278 A.D. 899 | N.Y. App. Div. | 1951
The fair trade prices at the time of the sales in controversy were not sufficiently established by competent evidence. Moreover the injunction granted was entirely too broad. The judgment appealed from orders, adjudges and decrees " that the defendant, his agents, servants and employees and all others claiming by, through or under him, be and hereby are perpetually enjoined and restrained from advertising, offering for sale or selling in the City and State of New York, any patent medicines, drugs, cosmetics and other articles now sold or purveyed, or hereafter to be sold or purveyed, in the store of the defendant, which are sold and distributed by manufacturers, wholesalers and distributors pursuant to fair trade contracts and which products bear the trade-mark, brand or name of said manufacturers, wholesalers and distributors, at less than the prices established and stipulated in such fair trade contracts or at less than the prices that may hereafter be established under and by virtue of the terms of said contracts.”
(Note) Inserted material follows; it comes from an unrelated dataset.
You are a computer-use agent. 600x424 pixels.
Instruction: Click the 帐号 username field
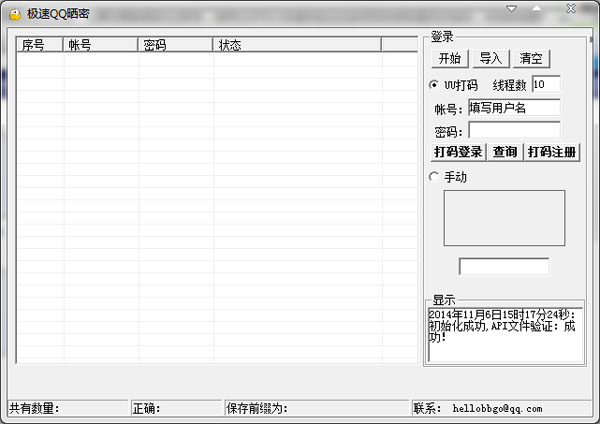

On the retrial the court will consider, among other things, to what extent, this cause is governed by the decision of the Supreme Court of the United States in Schwegmann Bros. v. Calvert Distillers Corp. (341 U. S. 384).
Accordingly, the judgment should be reversed and a new trial ordered, with costs to the appellant to abide the event.
Peck, P. J., Glennon, Cohn, Callahan and Shientag, JJ., concur.
Judgment unanimously reversed and a new trial ordered, with costs to the appellant to abide the event.